The industry, he said, has seen an overall 32 per cent decline in sales. Jetcon’s current fall-off is below 20 per cent.
“While the industry seems to be under some amount of pressure at the moment, Jetcon has, generally speaking, been able to stay well above what the rest of the industry is doing,” Jackson told shareholders at the company’s annual general meeting on Tuesday
He theorises that the market downturn may be attributable to customers realigning their finances to qualify for mortgages as the housing market gains strength. The real estate sector is being stimulated by a reduction in transfer taxes and stamp duties and a lowering of the mortgage rates from the National Housing Trust, policies initiated in April by the Government.
Jetcon reported revenue of $246 million in the first quarter ending March, a 19.5 per cent decline from the $306 million of sales racked up in the comparative March 2018 period. The decrease follows a flat year in 2018. Annual sales dipped 1.3 per cent, from around $1.18 billion to $1.16 billion.
Jackson says the slowdown in sales has caused an inventory build-up, which hit an all-time high of $434.65 million last December, up 10.4 per cent year on year.
Since then inventories have fallen to $401 million and Jetcon is reporting signs of an uptick in the market post-quarter. Jackson says sales for May and orders for June are encouraging.
The pre-owned auto dealer also carved $39 million off its cost of doing business in the March quarter, which the chairman attributed to the company’s participation in the motor vehicle special economic zone at Tinson Pen in Kingston. Through the facility, Jetcon is able to import a larger number of vehicles and save on shipping and storage costs.
Managing Director and founder Andrew Jackson told the Financial Gleaner that Jetcon’s projected sales of pre-owned vehicles through the Tinson Pen facility to the rest of the Caribbean has not materialised. Andrew and John are brothers.
“The outlook is not particularly positive because the rest of the Caribbean is having very serious foreign exchange problems. But it hasn’t died completely,” the MD said of the regional distribution plan.

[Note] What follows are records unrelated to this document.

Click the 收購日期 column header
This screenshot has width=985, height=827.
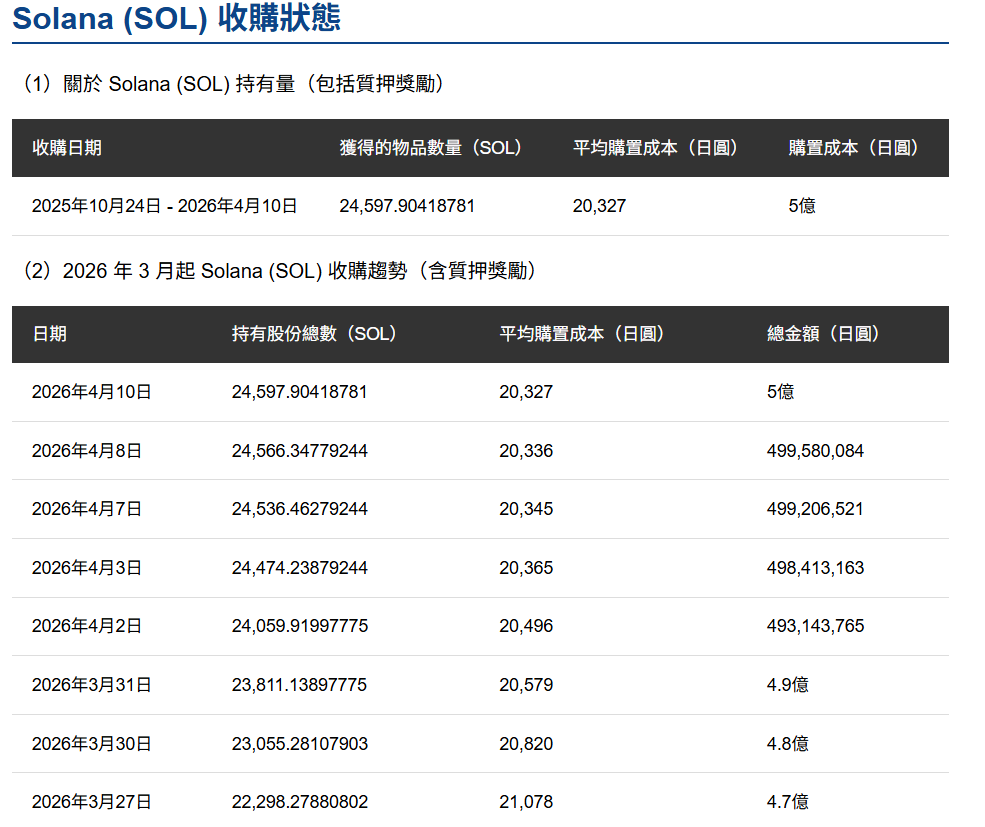(67, 148)
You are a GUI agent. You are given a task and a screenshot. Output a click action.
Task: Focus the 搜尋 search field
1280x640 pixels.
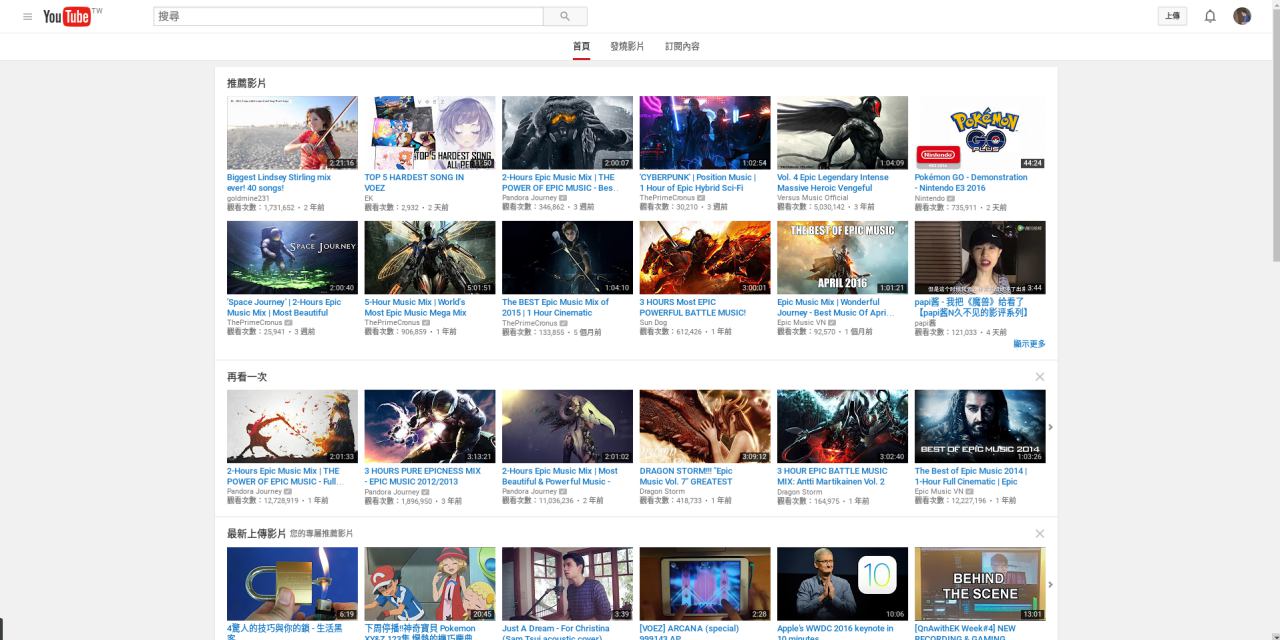pyautogui.click(x=348, y=16)
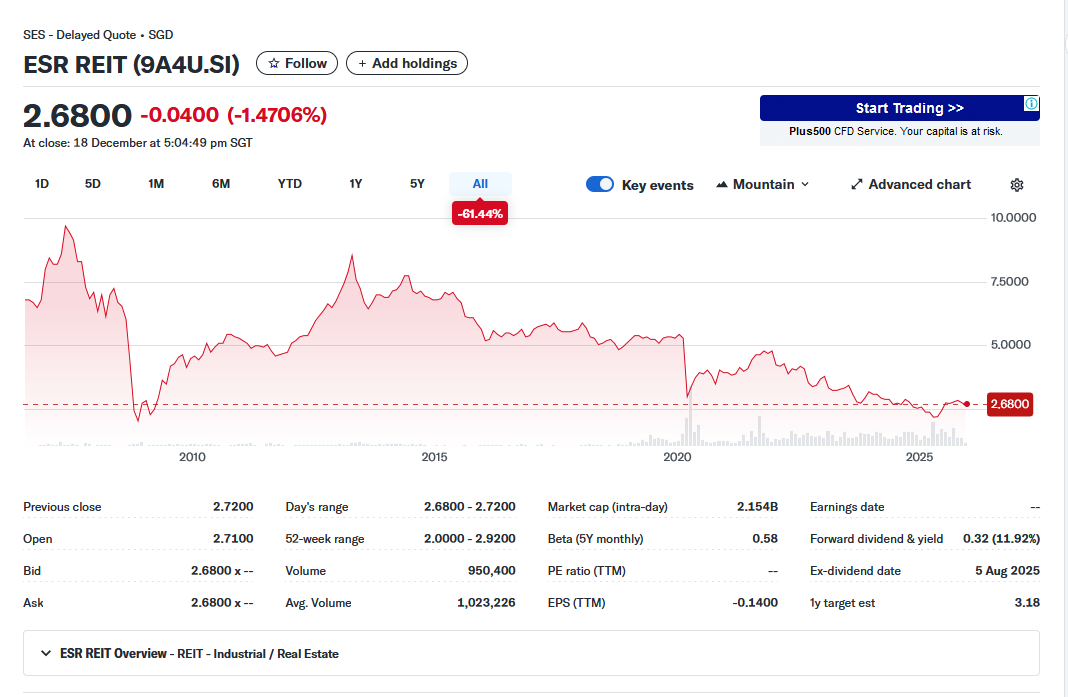Image resolution: width=1068 pixels, height=697 pixels.
Task: Select the 1D time range tab
Action: [x=42, y=184]
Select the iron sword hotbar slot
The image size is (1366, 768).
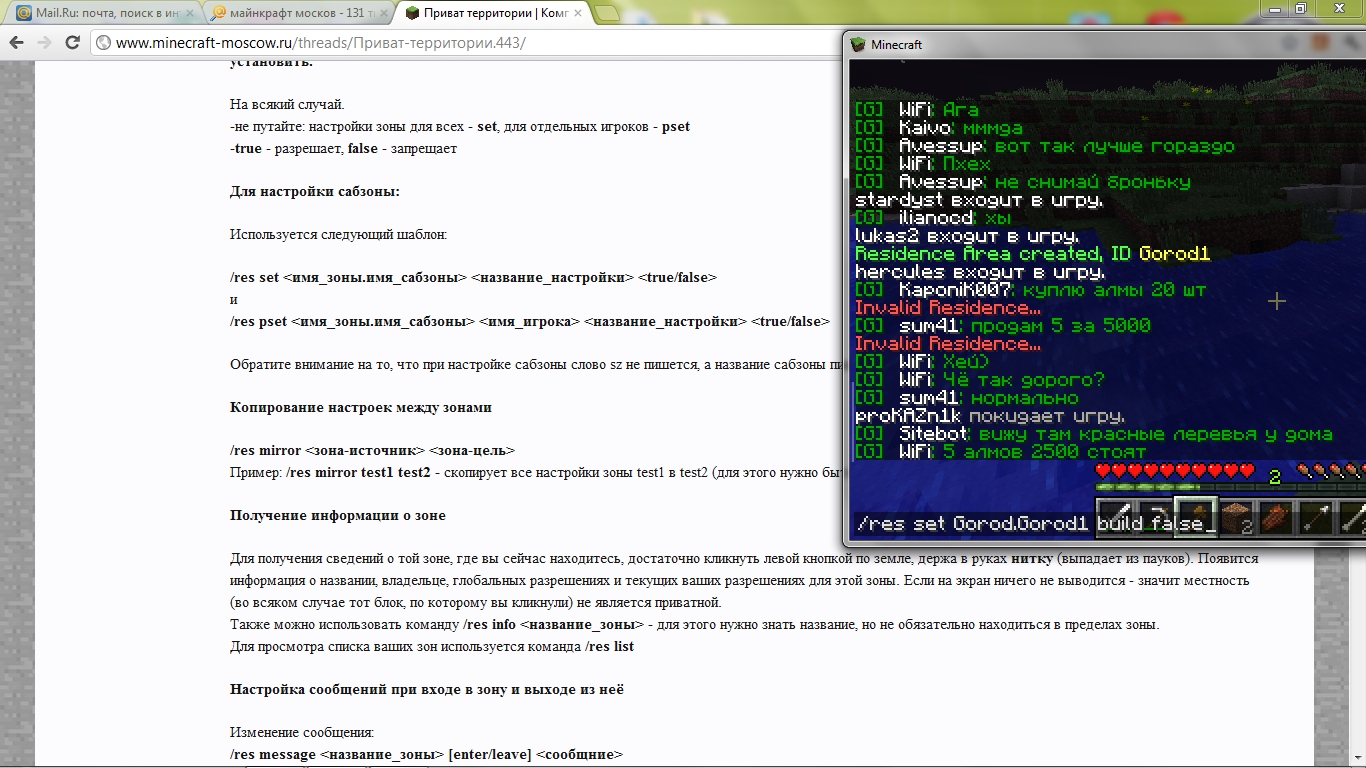coord(1114,517)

He is looking to local sales to other used-car dealers to deplete the current stock. Jetcon trades in all the popular Japanese brands, including Subaru for mid-sized cars and SUVs, Mazda and Nissan for small cars, and Toyota for sedans and small cars.
Meanwhile, in response to questions from shareholders earlier at the AGM, Andrew Jackson called for the temporary removal of all duties from electric vehicles (EVs) on the expectation that EVs will be a serious growth area in the future, despite the current resistance by car buyers.
“We have imported some, and the few that are on the road are generally used cars from Japan,” the managing director said.
The duty on an electric car is higher than any other car on the roads, he said, at 30 per cent.
“All other cars are 20 per cent and vans are 10 per cent. In every country that electric cars have done well, there has been a regime of government incentives for people to buy these cars,” said Jackson.
“To my mind, the import duty on electric cars should be treated like solar panels. Those duties, including GCT, import duties and the others, should be zero. We should at least do it for a time until the numbers start making sense,” the Jetcon MD said.